Invest in Structural Change
Address land rights, education quality, access to transport, and women’s legal representation.
Hold Donors Accountable
Ensure long-term funding, local ownership, and impact-driven evaluations, not just numeric success.
Women’s empowerment in Cumilla
Women’s empowerment in Cumilla—like much of rural Bangladesh—remains uneven, instrumental, and often symbolic. While NGOs, donors, and governments have helped open doors, the path ahead requires deeper, messier work: challenging patriarchy, redistributing power, and listening to rural women themselves.

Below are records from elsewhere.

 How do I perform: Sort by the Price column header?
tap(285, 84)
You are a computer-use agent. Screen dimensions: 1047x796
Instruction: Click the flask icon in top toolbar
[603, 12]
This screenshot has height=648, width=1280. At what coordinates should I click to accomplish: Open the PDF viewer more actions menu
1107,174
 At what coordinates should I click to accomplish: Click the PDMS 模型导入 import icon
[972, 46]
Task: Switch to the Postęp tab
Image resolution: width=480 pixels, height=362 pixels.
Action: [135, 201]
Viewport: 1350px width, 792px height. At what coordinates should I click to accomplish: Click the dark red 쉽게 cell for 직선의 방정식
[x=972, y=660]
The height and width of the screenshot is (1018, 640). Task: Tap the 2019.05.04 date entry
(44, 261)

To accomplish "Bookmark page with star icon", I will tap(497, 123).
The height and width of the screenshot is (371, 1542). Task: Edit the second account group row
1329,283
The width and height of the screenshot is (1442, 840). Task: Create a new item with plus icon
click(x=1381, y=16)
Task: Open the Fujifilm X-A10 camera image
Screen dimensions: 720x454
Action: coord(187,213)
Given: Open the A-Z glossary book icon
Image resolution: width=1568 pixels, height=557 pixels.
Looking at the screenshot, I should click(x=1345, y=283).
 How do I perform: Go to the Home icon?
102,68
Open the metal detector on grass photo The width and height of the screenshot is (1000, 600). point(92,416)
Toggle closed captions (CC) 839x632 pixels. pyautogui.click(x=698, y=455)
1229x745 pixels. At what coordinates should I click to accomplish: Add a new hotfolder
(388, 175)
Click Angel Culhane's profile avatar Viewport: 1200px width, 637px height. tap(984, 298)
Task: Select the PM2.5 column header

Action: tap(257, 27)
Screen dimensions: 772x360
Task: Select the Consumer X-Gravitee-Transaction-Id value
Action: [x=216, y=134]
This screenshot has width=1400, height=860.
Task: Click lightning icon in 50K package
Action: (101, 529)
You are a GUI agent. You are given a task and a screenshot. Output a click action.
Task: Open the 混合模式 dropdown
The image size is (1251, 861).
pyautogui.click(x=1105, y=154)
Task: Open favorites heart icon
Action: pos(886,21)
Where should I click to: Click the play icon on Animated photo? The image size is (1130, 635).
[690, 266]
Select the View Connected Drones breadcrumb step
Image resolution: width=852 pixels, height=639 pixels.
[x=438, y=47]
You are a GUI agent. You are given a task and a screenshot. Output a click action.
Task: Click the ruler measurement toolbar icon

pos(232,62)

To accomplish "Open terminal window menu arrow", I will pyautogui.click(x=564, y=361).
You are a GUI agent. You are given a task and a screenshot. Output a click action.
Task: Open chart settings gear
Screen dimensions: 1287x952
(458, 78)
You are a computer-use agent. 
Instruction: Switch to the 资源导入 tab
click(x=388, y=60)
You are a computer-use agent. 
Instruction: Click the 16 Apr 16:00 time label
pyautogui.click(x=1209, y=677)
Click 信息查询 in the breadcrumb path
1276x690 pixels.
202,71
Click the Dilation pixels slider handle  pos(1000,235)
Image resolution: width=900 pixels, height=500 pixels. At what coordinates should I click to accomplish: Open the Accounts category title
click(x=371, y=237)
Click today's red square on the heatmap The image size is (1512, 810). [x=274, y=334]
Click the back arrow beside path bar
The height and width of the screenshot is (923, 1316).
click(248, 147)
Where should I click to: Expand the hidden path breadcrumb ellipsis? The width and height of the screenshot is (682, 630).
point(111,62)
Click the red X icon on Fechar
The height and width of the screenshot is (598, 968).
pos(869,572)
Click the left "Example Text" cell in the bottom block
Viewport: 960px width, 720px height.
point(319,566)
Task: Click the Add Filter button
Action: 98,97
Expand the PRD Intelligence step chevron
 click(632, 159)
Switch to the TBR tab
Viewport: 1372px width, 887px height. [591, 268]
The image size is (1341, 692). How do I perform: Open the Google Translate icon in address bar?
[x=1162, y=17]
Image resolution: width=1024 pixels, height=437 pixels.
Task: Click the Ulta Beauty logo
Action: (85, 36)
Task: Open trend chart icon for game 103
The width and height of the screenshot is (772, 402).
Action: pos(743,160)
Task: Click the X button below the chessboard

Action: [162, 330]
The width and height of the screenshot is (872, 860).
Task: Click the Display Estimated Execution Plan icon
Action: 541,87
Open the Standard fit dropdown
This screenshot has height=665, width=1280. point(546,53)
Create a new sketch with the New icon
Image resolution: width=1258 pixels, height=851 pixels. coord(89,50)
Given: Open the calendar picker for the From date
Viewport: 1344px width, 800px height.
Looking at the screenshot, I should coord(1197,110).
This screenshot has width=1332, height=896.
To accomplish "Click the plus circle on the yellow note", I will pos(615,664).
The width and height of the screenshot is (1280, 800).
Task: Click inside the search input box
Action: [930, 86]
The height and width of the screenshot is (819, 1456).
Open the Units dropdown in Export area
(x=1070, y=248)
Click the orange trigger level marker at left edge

If we are to truly empower half the population, we must stop treating them as beneficiaries—and start recognising them as leaders of their own liberation.

References
Akhter, S., & Rahman, M. (2021). Gender, Governance and Good Practices: A Local Government Perspective in Bangladesh. Journal of Public Administration and Policy Research, 13(3), 36–45.
Bangladesh Bureau of Statistics (BBS) & UNICEF. (2019). Multiple Indicator Cluster Survey 2019: Final Report.
Hossain, N. (2017). The Aid Lab: Understanding Bangladesh’s Unexpected Success. Oxford University Press.
Kabeer, N. (2011). Between Affiliation and Autonomy: Navigating Pathways of Women’s Empowerment and Gender Justice in Rural Bangladesh. Development and Change, 42(2), 499–528.
Nazneen, S., & Sultan, M. (2009). Structures of Patriarchy: The Political Trap in Women’s Empowerment Programs. IDS Bulletin, 41(2), 36–42.
Nazneen, S., & Tasneem, S. (2010). A Silver Lining: Women in Reserved Seats in Local Government in Bangladesh. IDS Bulletin, 41(5), 35–42.
Save Earth Society. (2023). Field Observation Report on Women's Empowerment in Cumilla. Unpublished.